[INFORMATION GIVEN Boundary: Start]

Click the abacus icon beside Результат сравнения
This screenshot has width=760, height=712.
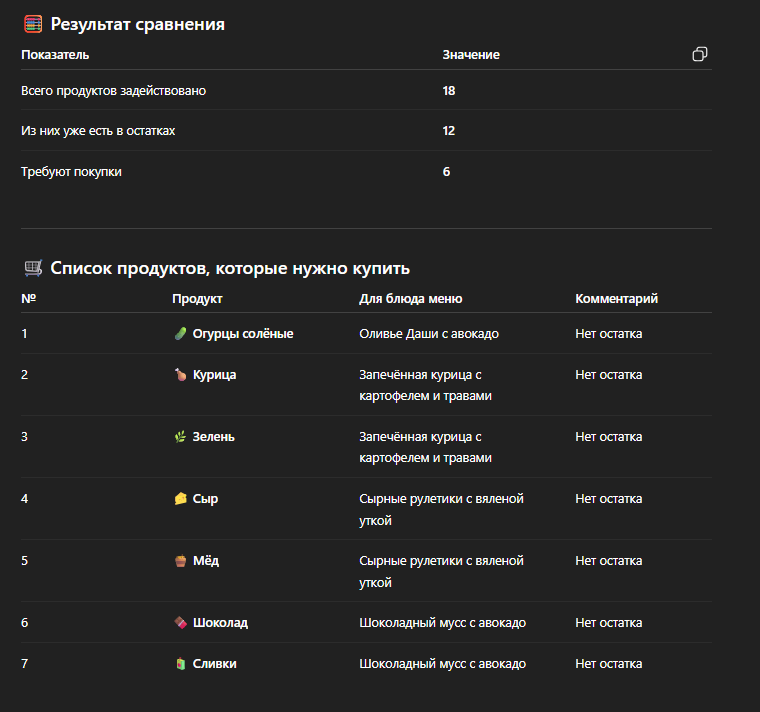[x=33, y=24]
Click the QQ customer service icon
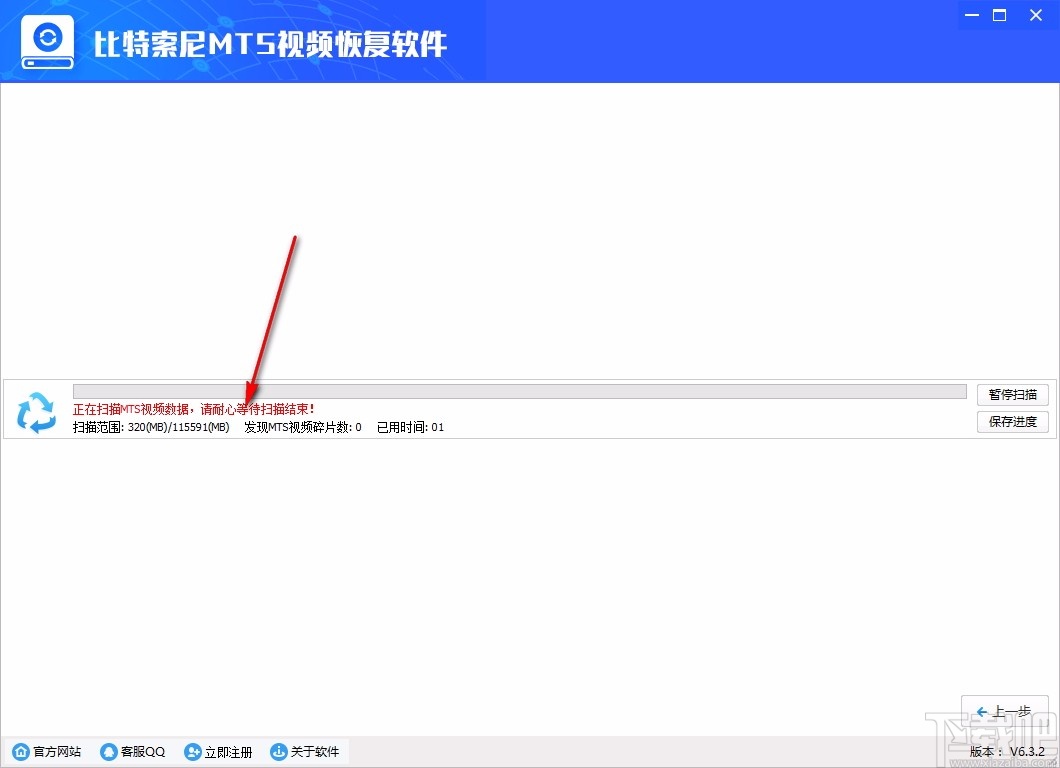This screenshot has width=1060, height=768. click(108, 750)
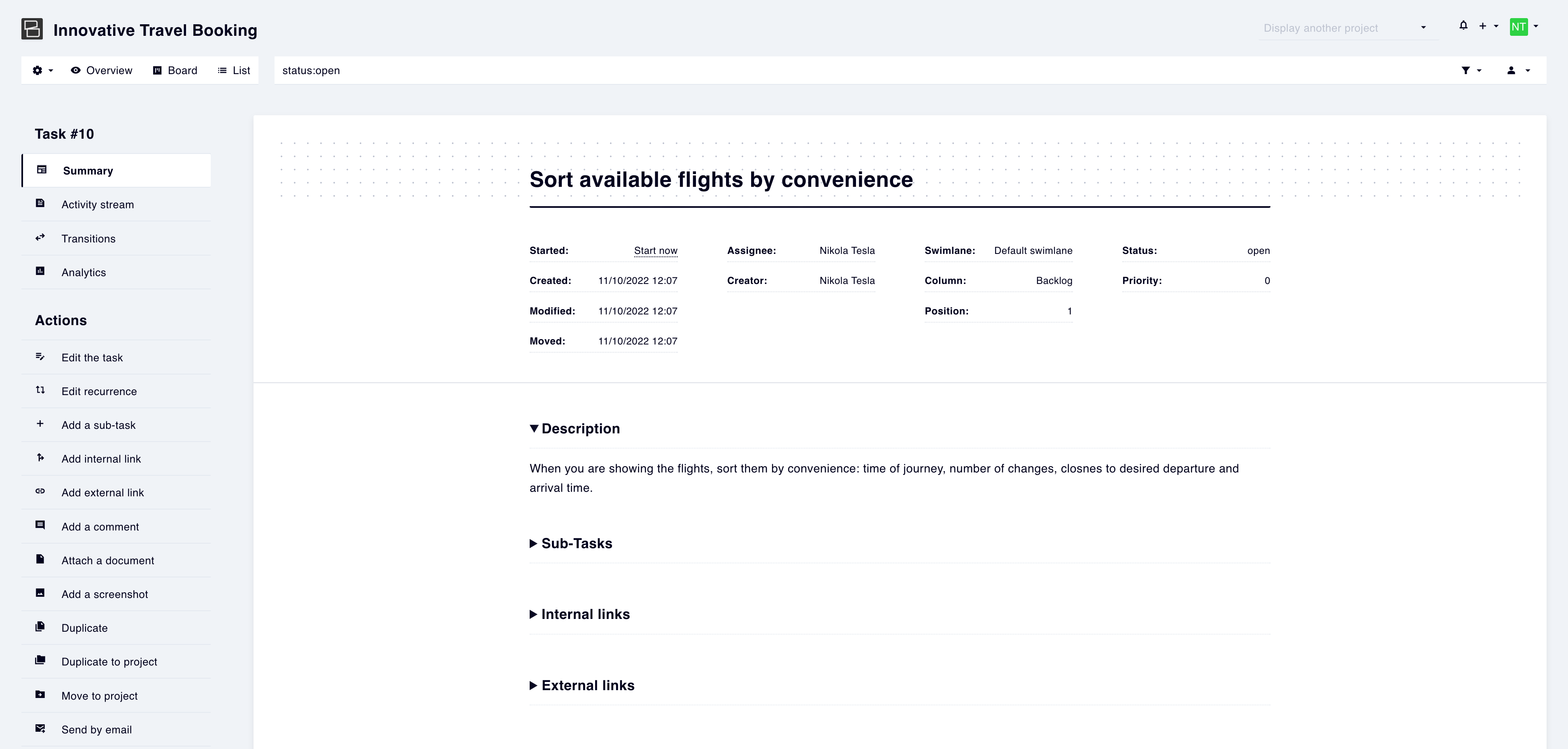Expand the Internal links section
Screen dimensions: 1568x749
coord(534,614)
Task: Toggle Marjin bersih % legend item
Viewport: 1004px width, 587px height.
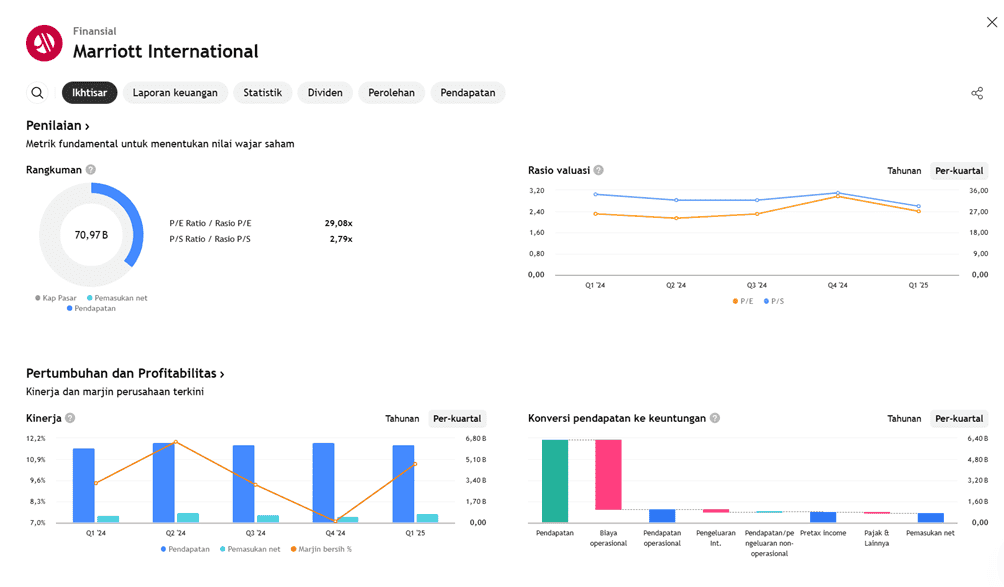Action: 294,549
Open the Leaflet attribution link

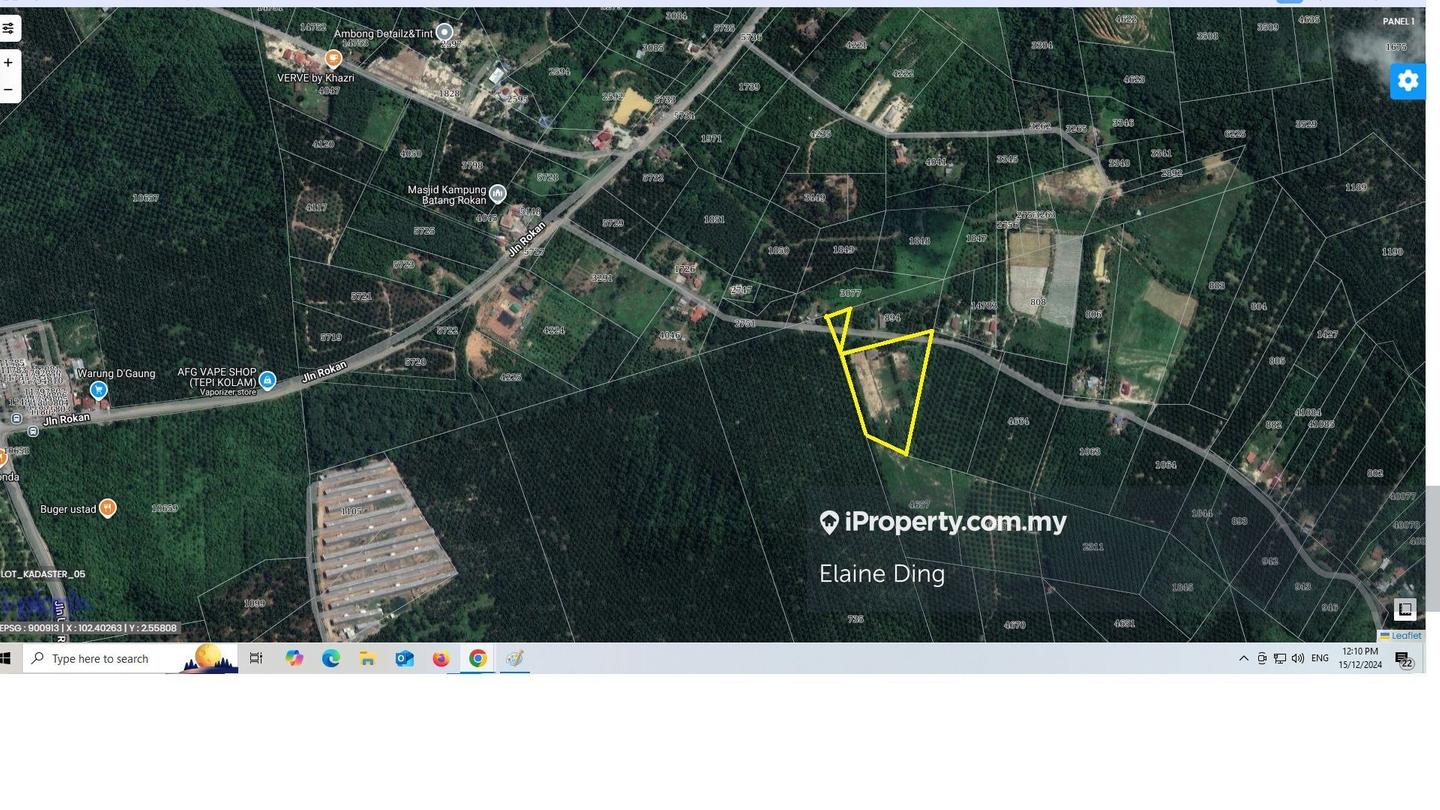[x=1405, y=636]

[INFORMATION GIVEN Boundary: End]

## EXERCISE AIM
An exact copy of all the entries above is required, with every picture left out.

## EXERCISE OUTPUT
Click the abacus icon beside Результат сравнения
This screenshot has width=760, height=712.
[x=33, y=24]
Click the QQ customer service icon
This screenshot has width=1060, height=768. click(108, 750)
Expand the Internal links section
Screen dimensions: 1568x749
coord(534,614)
Task: Toggle Marjin bersih % legend item
Viewport: 1004px width, 587px height.
Action: 294,549
Open the Leaflet attribution link

[x=1405, y=636]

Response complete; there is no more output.